[Dataset entries]
--------------------------------------------------

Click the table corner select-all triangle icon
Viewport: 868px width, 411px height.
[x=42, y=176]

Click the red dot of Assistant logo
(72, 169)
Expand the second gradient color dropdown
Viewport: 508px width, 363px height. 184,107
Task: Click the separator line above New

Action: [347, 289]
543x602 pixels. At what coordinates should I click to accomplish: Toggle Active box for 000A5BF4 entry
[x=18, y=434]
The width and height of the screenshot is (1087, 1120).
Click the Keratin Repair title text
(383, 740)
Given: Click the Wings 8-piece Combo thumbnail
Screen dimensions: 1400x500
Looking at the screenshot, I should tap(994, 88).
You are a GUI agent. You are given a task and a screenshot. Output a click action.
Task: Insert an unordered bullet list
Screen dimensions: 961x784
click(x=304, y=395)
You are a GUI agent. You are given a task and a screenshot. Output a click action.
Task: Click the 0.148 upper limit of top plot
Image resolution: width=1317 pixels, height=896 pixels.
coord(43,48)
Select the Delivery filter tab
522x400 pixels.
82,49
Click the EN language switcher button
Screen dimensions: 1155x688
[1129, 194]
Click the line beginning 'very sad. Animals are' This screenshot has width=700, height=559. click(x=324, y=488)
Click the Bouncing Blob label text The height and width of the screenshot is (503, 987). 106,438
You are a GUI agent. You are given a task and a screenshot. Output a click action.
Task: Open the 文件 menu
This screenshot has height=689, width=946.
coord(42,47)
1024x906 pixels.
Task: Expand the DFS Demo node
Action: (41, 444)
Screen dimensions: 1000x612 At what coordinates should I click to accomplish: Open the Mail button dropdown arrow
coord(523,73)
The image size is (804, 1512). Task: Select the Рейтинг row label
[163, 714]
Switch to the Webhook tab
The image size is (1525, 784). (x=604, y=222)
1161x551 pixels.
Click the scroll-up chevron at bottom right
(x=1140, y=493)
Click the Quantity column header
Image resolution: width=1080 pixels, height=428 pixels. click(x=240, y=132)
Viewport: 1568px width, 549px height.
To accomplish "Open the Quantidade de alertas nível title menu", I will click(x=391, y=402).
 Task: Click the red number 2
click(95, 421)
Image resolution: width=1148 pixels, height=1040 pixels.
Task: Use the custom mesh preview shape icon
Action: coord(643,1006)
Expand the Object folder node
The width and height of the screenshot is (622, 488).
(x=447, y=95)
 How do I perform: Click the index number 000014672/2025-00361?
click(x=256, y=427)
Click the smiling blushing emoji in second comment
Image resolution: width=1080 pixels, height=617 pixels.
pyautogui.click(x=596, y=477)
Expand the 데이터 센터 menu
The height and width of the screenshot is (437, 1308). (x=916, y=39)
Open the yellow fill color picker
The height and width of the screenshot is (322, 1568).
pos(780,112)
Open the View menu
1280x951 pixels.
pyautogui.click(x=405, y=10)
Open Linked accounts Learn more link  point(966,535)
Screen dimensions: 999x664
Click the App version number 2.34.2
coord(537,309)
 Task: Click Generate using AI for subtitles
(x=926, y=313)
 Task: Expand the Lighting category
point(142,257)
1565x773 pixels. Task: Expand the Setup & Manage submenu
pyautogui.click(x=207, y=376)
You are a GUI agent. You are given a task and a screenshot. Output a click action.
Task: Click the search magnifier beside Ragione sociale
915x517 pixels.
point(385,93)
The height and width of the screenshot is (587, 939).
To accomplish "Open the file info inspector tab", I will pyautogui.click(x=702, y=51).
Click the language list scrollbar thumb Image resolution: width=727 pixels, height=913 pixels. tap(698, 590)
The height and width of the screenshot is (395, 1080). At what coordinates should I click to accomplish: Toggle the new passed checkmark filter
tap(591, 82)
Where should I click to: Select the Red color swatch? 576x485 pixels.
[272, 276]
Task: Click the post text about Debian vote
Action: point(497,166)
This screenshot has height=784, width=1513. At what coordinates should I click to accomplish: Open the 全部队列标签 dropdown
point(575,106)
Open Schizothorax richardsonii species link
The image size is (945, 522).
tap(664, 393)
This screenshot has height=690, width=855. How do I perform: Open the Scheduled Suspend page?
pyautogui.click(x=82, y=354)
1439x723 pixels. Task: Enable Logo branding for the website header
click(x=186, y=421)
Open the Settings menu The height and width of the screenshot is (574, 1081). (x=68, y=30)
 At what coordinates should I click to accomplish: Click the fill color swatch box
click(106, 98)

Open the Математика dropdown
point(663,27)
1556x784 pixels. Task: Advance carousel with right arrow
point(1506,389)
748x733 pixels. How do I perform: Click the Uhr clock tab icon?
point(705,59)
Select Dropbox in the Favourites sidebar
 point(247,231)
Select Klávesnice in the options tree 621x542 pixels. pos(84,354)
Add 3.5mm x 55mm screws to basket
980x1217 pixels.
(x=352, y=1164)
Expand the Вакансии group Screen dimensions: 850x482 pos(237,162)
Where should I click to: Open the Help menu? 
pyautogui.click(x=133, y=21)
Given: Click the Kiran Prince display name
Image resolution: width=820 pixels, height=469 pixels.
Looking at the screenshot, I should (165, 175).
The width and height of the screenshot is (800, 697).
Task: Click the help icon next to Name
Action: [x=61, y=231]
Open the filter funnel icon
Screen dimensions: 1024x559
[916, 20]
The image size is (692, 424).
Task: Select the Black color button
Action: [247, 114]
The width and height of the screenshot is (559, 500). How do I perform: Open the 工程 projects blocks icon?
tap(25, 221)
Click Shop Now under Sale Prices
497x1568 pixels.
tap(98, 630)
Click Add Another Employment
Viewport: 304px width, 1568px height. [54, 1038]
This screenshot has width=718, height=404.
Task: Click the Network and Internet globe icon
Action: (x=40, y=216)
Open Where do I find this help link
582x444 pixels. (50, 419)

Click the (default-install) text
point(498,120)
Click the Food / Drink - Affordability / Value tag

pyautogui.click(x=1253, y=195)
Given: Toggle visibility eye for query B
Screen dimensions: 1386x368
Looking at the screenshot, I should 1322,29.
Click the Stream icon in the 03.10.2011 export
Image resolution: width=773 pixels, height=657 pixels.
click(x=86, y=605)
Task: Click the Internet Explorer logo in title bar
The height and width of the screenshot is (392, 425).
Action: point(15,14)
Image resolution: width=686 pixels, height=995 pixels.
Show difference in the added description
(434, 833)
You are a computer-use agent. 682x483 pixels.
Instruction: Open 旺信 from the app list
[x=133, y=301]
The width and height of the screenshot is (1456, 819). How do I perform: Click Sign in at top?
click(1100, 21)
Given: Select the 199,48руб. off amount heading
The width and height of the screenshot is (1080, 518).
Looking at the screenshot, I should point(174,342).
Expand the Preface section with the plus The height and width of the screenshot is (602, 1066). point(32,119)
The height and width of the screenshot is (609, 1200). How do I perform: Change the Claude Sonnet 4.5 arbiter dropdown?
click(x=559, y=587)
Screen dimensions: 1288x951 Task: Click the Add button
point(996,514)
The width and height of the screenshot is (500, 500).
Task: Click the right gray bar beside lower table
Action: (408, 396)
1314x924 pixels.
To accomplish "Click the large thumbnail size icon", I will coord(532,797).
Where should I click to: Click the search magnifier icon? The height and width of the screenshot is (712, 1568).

--------------------------------------------------

YOUR GOAL ->
Exactly the lines from the one holding "The width and height of the screenshot is (1080, 518)." through the end of the records above are to be returned, and nothing else.

RESPONSE TO THIS EXERCISE ->
The width and height of the screenshot is (1080, 518).
Looking at the screenshot, I should point(174,342).
Expand the Preface section with the plus The height and width of the screenshot is (602, 1066). point(32,119)
The height and width of the screenshot is (609, 1200). How do I perform: Change the Claude Sonnet 4.5 arbiter dropdown?
click(x=559, y=587)
Screen dimensions: 1288x951 Task: Click the Add button
point(996,514)
The width and height of the screenshot is (500, 500).
Task: Click the right gray bar beside lower table
Action: (408, 396)
1314x924 pixels.
To accomplish "Click the large thumbnail size icon", I will coord(532,797).
Where should I click to: Click the search magnifier icon? The height and width of the screenshot is (712, 1568).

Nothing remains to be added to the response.